Indeed, this is precisely the problem that recommendation algorithms have visited on countries around the world. In the last US federal election, far-right forces—including the Russian government, via troll farms intent on sowing division in the US and supporting Donald Trump—found algorithmically sorted, highly emotional social media an enormously useful lever. Everywhere from Facebook to YouTube to Reddit and Twitter, hoaxes and conspiracies thrived.
There was the infamous “Pizzagate” conspiracy theory that Hillary Clinton ran a child-sex ring out of a Washington restaurant; there were memes claiming Clinton had a Democratic staffer murdered. Meanwhile, white-nationalist memes, crafted on relatively lesser-known right-wing sites, used Facebook, Twitter, YouTube, and other social networks to make the jump into the mainstream.
It didn’t help that social media had made it easier for people to build ideological echo chambers by following and friending primarily those they already agreed with. That made it even less likely that they’d encounter any debunking for a piece of dis-info or a racist meme.
And it also didn’t help that it was extremely easy for electoral muck stirrers to use “bots”—fake, automated accounts on Twitter or Facebook—to up-vote conspiracy posts, making them seem artificially popular. Far-right operators and Russian troll farms became expert at wielding bots to sucker recommendation algorithms into picking up their posts, bringing them to the attention of an audience much larger than these marginal trolls could manage on their own—and often thence into even larger mainstream-media coverage, via journalists boggling at all these up-voted online memes.
If you’re an authoritarian or nationalist or a bigot, this is perfect for you.In the years before the election, the social networks were, it appears, only dimly aware that these coordinated political campaigns were growing. To be sure, Facebook knew that people spread dumb hoaxes on their service. They’d long fielded complaints about that stuff. In January 2015, they released a new spam-reporting option that let users report a News Feed post as being “false news.”

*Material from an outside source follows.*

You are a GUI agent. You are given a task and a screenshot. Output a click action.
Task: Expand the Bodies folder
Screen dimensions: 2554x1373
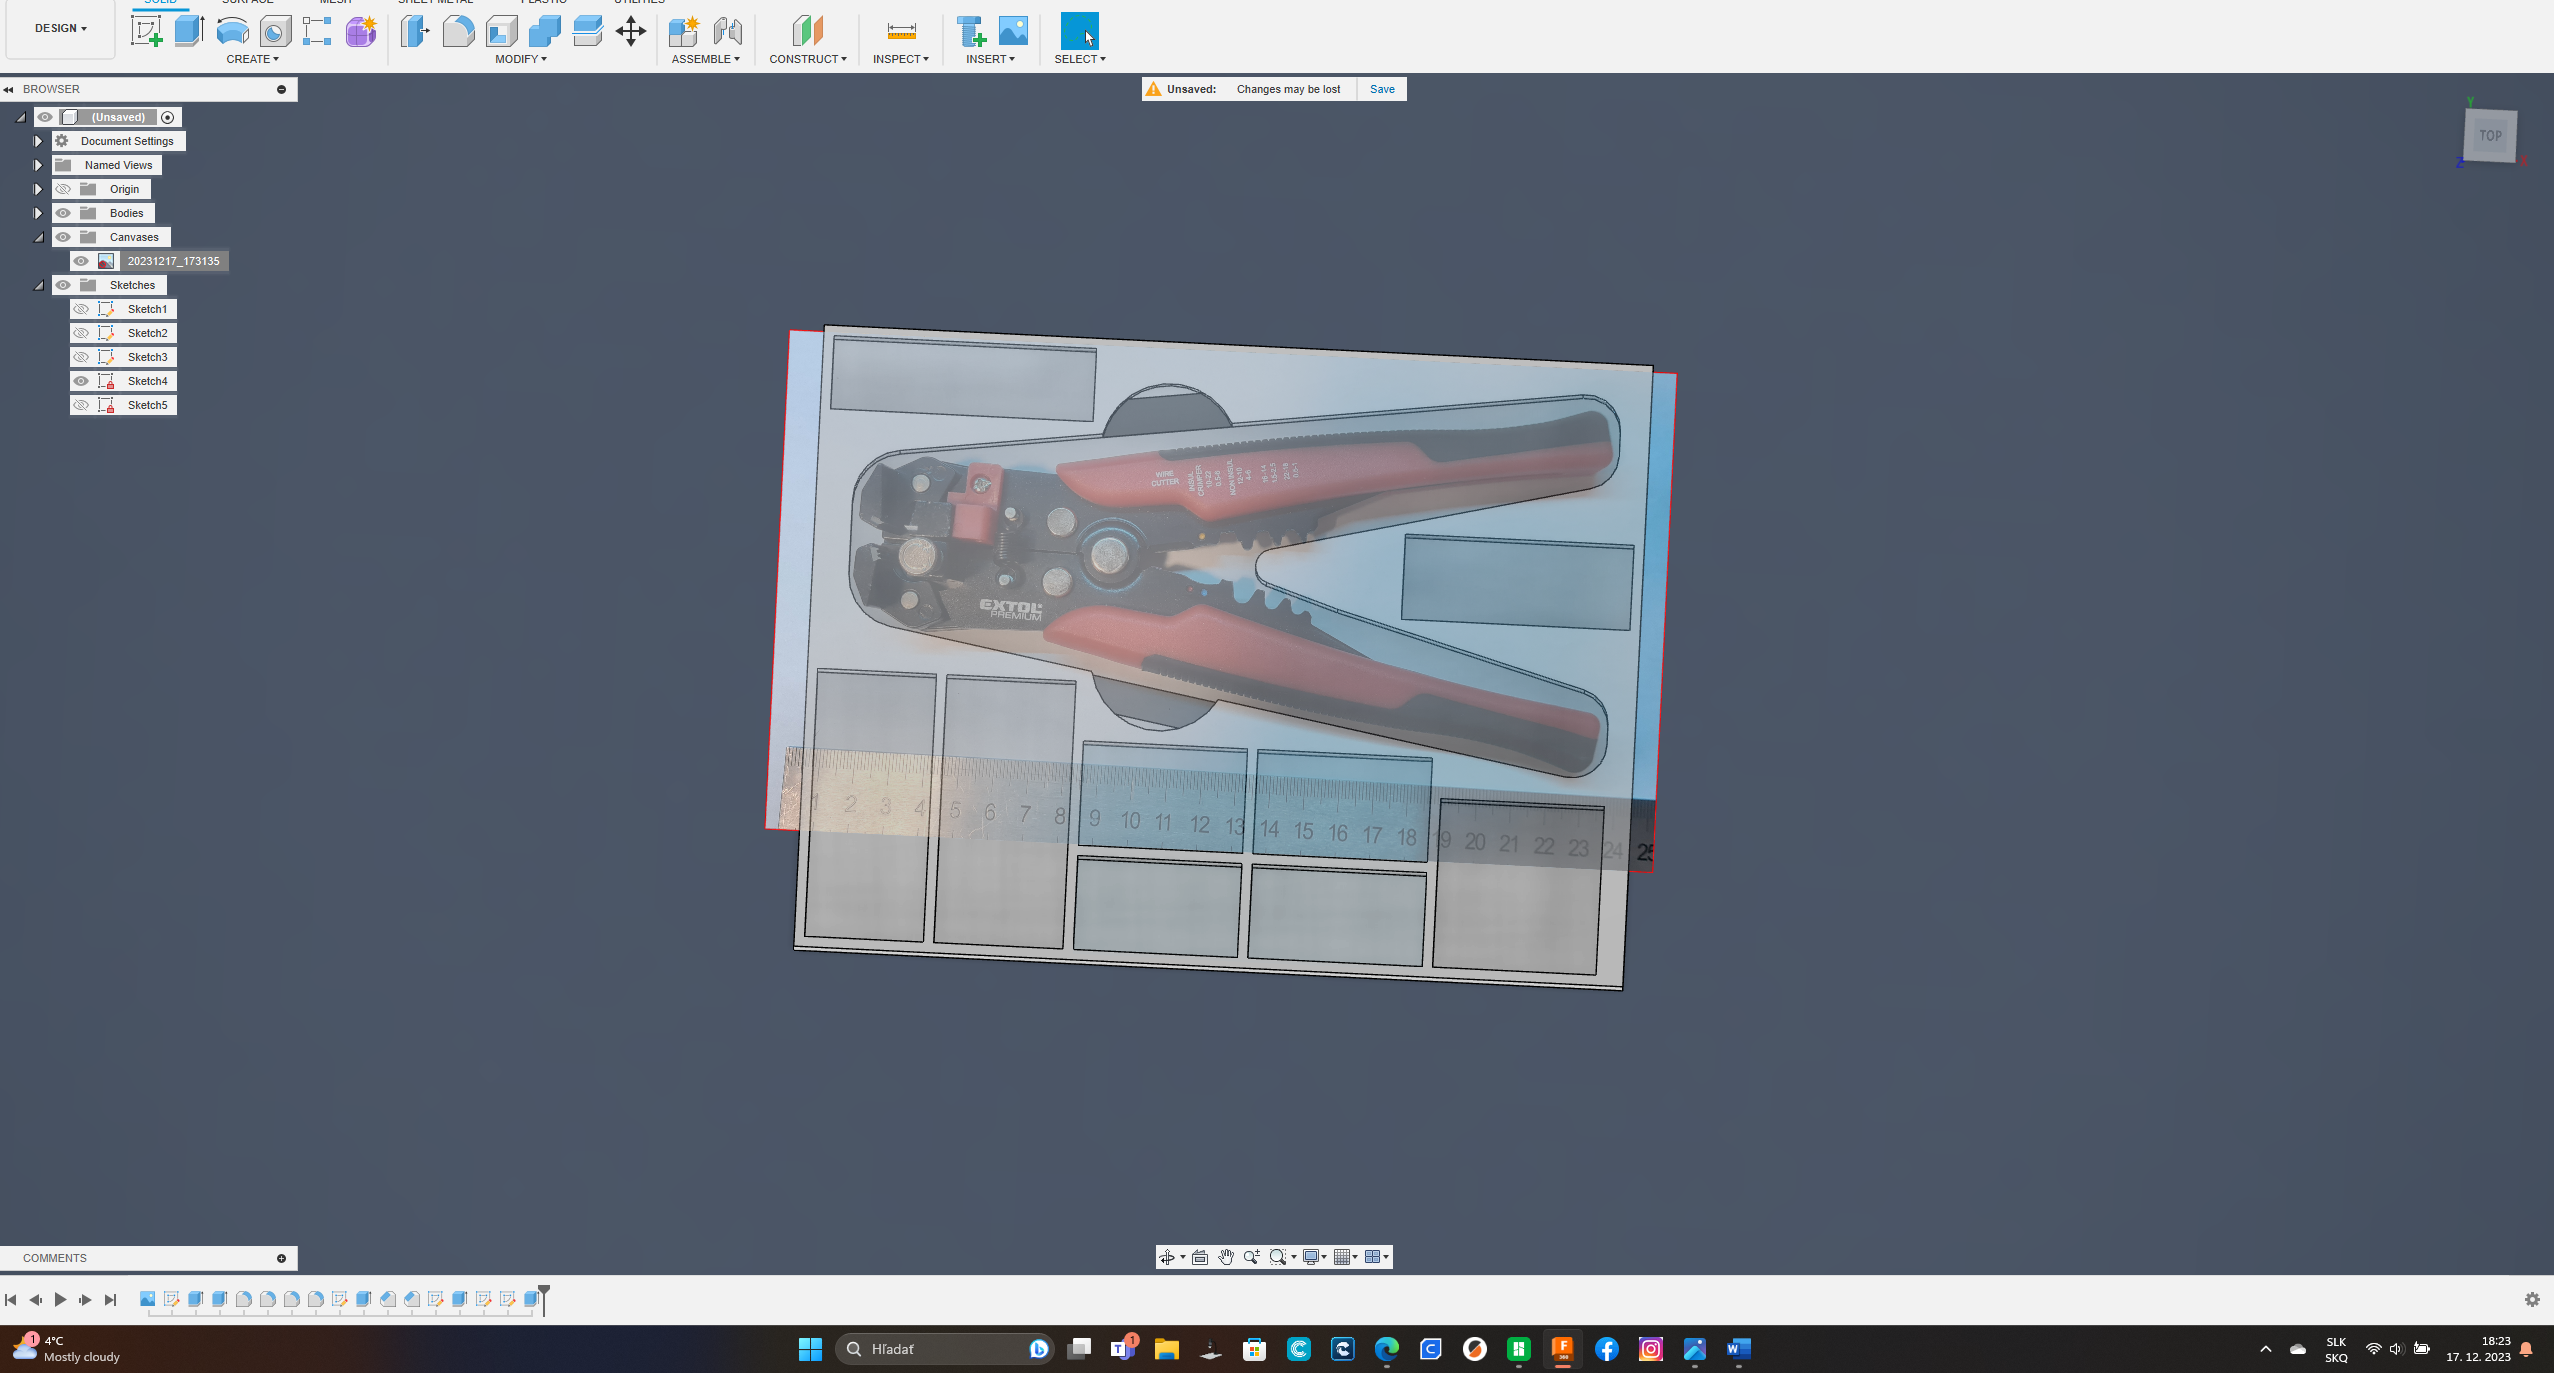(38, 213)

But before the media coverage of electoral interference hit, the idea that far-right or foreign groups might be actively collaborating to game their systems was not, as previous employees told me, widely on the radar. “I don’t think there was a good awareness of it,” Dipayan Ghosh, who worked for Facebook from 2015 to 2017 on privacy and public policy, tells me. As BuzzFeed found, one Facebook engineer had discovered that hyper-partisan right-wing content mills were getting among the highest referral traffic from Facebook. But when he posted it to internal employee forums, “There was this general sense of, ‘Yeah, this is pretty crazy, but what do you want us to do about it?’”
Systems that rewarded extreme expression were troubling in the US, to be sure. They’ve been arguably an ever bigger nightmare in parts of the world like India—which has more Facebook users than the US, and where the ruling party began hiring armies of people to write harassing, hate-filled messages about opponents and journalists.
A virulently anti-Muslim movement has used Facebook to issue theocratic calls to slaughter Muslims. In the Philippines, Rodrigo Duterte has used 500 volunteers and bots to generate false stories (“even the pope admires Duterte”) and harass journalists. Even the ad networks of social media were used by foreign actors looking to monkey-wrench American politics.
In the spring of 2018, US special investigator Robert Mueller revealed that “Russian entities with various Russian government contracts” had bought social-network ads for months, attacking Hillary Clinton and supporting Donald Trump and Bernie Sanders, her primary rivals. But it wasn’t hard to understand why they’d find this route useful. Google, Facebook, and Twitter’s ad tech is designed specifically to help advertisers microtarget very narrow niches, making it the perfect way to reach the American citizens they wanted to hype up with conspiracies and dis-info: disaffected, angry, and racist white ones, as well as left-wing activists enraged at neoliberalism. Microtargeting is a superb tool for sowing division, because it means each gnarled, pissed-off group can get its own customized message affirming its anger.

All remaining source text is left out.